# information on vets abroad please



## oscardaisy (Dec 10, 2009)

we will be travelling home from spain on the 23rd sept our route will be through orlean - rouen could anyone reccommend an english speaking vet around this area in which to have my dogs vaccinated for re-entry to britain


----------



## Zebedee (Oct 3, 2007)

Have a look here.

Not sure if "Self Build" is the best forum to find vets abroad. :roll: 

I'll move it for you.


----------



## Vennwood (Feb 4, 2007)

oscardaisy said:


> we will be travelling home from spain on the 23rd sept our route will be through orlean - rouen could anyone reccommend an english speaking vet around this area in which to have my dogs vaccinated for re-entry to britain


If you are coming back via Orleans, then maybe coming up the A77/N7 ? If so then there there is an English speaking vet at Bonny Sur Loire, next to the super market.

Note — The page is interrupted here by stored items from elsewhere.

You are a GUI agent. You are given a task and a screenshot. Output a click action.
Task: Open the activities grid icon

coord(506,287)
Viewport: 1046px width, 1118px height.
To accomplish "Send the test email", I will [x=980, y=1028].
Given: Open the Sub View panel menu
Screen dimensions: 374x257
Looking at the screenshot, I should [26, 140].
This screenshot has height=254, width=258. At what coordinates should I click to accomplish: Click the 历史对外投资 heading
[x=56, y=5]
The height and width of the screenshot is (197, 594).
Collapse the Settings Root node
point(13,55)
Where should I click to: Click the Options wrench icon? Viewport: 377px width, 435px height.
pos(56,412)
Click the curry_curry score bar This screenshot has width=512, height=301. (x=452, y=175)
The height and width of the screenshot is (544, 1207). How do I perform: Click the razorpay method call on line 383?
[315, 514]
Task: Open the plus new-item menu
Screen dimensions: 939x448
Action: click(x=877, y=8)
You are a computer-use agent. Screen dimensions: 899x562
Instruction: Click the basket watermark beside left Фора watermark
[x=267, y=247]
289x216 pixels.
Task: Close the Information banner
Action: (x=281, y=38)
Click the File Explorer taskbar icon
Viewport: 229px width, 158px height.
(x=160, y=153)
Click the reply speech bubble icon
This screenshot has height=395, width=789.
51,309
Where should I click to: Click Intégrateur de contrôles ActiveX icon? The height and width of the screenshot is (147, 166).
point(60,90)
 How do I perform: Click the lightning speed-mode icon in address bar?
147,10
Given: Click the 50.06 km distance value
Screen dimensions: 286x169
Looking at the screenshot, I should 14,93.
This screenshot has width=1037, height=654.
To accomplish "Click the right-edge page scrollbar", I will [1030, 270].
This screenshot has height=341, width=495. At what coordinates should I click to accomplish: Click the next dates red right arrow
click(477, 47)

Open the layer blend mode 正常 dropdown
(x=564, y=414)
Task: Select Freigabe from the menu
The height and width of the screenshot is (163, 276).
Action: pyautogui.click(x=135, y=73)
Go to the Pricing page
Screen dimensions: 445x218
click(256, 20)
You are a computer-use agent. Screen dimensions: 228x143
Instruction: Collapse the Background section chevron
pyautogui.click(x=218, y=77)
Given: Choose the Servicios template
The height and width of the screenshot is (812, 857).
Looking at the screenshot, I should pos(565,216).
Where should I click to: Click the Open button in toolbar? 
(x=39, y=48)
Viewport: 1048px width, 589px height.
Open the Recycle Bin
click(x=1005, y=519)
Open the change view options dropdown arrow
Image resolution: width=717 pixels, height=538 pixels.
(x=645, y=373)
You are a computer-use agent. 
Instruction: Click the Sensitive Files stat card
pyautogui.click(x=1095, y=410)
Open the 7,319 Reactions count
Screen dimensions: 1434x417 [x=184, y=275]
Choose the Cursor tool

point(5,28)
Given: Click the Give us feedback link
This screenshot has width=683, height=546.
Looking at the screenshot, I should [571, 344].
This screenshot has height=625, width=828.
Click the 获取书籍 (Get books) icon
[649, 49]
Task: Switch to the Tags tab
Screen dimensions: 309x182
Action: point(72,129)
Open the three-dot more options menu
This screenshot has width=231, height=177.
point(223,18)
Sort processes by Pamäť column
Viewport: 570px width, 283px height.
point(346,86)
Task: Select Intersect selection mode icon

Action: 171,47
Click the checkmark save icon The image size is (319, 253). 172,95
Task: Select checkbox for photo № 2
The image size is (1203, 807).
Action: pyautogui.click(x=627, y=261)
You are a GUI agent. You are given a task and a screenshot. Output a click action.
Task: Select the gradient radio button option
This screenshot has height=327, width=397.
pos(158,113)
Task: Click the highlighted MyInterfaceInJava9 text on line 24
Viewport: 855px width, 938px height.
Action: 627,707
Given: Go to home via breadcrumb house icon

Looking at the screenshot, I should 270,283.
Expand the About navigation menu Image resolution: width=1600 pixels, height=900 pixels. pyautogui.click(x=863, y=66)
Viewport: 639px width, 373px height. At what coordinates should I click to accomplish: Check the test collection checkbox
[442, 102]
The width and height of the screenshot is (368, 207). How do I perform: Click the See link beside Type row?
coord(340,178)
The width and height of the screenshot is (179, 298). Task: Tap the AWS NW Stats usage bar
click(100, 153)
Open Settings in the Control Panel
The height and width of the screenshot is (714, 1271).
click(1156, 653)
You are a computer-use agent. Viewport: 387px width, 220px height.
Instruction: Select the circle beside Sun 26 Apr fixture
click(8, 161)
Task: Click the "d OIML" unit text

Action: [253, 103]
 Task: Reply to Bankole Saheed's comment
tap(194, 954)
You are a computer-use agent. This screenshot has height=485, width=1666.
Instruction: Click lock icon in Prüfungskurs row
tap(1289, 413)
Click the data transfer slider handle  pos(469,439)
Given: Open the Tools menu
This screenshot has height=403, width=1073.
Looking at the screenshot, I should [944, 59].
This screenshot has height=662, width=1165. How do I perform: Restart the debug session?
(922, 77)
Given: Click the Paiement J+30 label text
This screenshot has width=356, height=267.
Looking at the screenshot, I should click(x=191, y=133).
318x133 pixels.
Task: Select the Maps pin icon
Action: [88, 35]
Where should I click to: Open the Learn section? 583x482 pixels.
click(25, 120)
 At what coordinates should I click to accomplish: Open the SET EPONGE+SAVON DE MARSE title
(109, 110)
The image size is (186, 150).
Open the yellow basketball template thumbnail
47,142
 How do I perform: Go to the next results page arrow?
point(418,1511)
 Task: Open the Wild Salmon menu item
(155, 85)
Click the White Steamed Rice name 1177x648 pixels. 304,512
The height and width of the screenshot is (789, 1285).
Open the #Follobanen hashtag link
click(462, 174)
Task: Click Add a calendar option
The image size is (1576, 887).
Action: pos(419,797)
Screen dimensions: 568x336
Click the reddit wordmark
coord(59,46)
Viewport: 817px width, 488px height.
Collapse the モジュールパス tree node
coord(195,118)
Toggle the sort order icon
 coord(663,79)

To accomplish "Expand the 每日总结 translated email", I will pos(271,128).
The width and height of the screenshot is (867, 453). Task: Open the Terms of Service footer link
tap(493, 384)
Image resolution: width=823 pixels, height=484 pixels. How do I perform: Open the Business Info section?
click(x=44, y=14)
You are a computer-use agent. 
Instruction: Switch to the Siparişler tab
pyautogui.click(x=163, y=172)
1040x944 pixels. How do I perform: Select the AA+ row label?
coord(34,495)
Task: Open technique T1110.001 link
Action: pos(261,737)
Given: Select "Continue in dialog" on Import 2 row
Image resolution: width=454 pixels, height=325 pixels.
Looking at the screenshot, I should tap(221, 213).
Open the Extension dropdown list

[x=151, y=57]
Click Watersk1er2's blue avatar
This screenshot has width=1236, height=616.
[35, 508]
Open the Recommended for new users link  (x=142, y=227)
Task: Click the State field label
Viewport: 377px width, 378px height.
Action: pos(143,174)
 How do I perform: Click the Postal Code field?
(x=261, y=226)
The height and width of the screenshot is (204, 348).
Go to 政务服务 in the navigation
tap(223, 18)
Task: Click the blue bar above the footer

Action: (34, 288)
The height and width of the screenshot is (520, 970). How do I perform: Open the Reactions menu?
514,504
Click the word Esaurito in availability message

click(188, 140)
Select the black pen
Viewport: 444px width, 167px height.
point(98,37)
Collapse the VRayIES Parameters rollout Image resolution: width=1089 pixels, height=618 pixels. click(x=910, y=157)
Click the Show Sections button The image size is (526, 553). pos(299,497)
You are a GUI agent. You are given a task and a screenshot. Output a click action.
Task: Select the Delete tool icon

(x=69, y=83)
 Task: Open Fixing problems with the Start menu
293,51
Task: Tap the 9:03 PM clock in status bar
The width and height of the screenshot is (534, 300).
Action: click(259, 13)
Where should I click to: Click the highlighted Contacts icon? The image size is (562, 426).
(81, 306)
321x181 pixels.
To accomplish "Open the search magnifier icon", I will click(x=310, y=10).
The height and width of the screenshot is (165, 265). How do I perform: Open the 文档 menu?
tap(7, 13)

As you come off the A77 onto the N7. You come to the village of Bonny sur Loire. Carry on past the first two turnings for Bonny and at the third turning you will see a super market on your right. Take the right turn (almost back on yourself) its the D48. Turn into the supermarket entrance. Vet is on the right with its own carpark. As a bonus it is around half the price of the Calais vets. They have appointments every morning but without appointments from 2pm until 3:30 and 6 until 7pm - just turn up.

SCP Lucas-Laizeau-Auge
45420 Bonny Sur Loire
tel: 0238317000

Position N 47.56836, E 2.83264

There are several Aires in the area and its a reasonable run into Calais


----------



## KeithChesterfield (Mar 12, 2010)

Vennwood - I'll add this to the Vets List if that's ok.

Please could you tell me how much you were charged?


----------



## Vennwood (Feb 4, 2007)

KeithChesterfield said:


> Vennwood - I'll add this to the Vets List if that's ok.
> 
> Please could you tell me how much you were charged?


No problem

We have used this place 3 times now. The vet speaks good English but the receptionist is a little shaky

You are allowed to bring and use your own Frontline and worming tablet. If you use your own then it cost us (1 dog) €15 If they supply the Frontline and worming tablet then they give you the remaining two Frontline sachets but add on €30


----------



## KeithChesterfield (Mar 12, 2010)

Thanks.


----------



## blade1889 (Jul 14, 2008)

Hi, Try one of these, I can recommend them as we've used them several times.


1. SE of Rouen Exit 20 A13

Veterinaire Laurent Marie
7 Rue Alphonse-Samain
27340 Pont de l'Arche
Open Afternoons Only 1.30 - 3pm and 6 -7pm
Saturday 1.30 - 6pm
Tel: 02 35 23 19 88

He speaks enough English for you not to worry. You can stay on Camping Municipal ’Eure et Seine’ April - 31st October or overnight outside the campsite in the town car park if you wish. The Vet is a very short walk away as is the town centre with its great Boulangeries.

2. North of Abbeville
Exit 24, A16

Veterinaires Jean-Gilbert Bonhomme, Paul Salle, Francoise Delahaye
34 Route du Crotoy
80120 RUE
Tel: 03 22 25 00 63

Receptionist speaks a little English and a couple of the Vets have very good English. Open for 'walk in surgery' from 2pm or by appointment in the mornings. Last used 2009 and our Goldie was 24 euros (we supplied the Frontline and Drontal). In years gone by when we had 2 Goldies the Vet's fee was for the 2 dogs. Not per dog.

Parking is excellent and there is a Lidl just up the road on the right. 

Several Aires in the area, nearest is Crotoy but we stayed at St Valery sur Somme.


----------



## blade1889 (Jul 14, 2008)

Hi Just spotted the reply about the vets in Sully sur Loire. We have also used this vet, February this year (2010). We were charged 29 euros for our Golden Retriever and we supplied the Frontline and Drontal. Can only assume that the 15 euros charge was for a small dog?


----------



## blade1889 (Jul 14, 2008)

Sorry, Last post should read Bonny not Sully 
Doh!


----------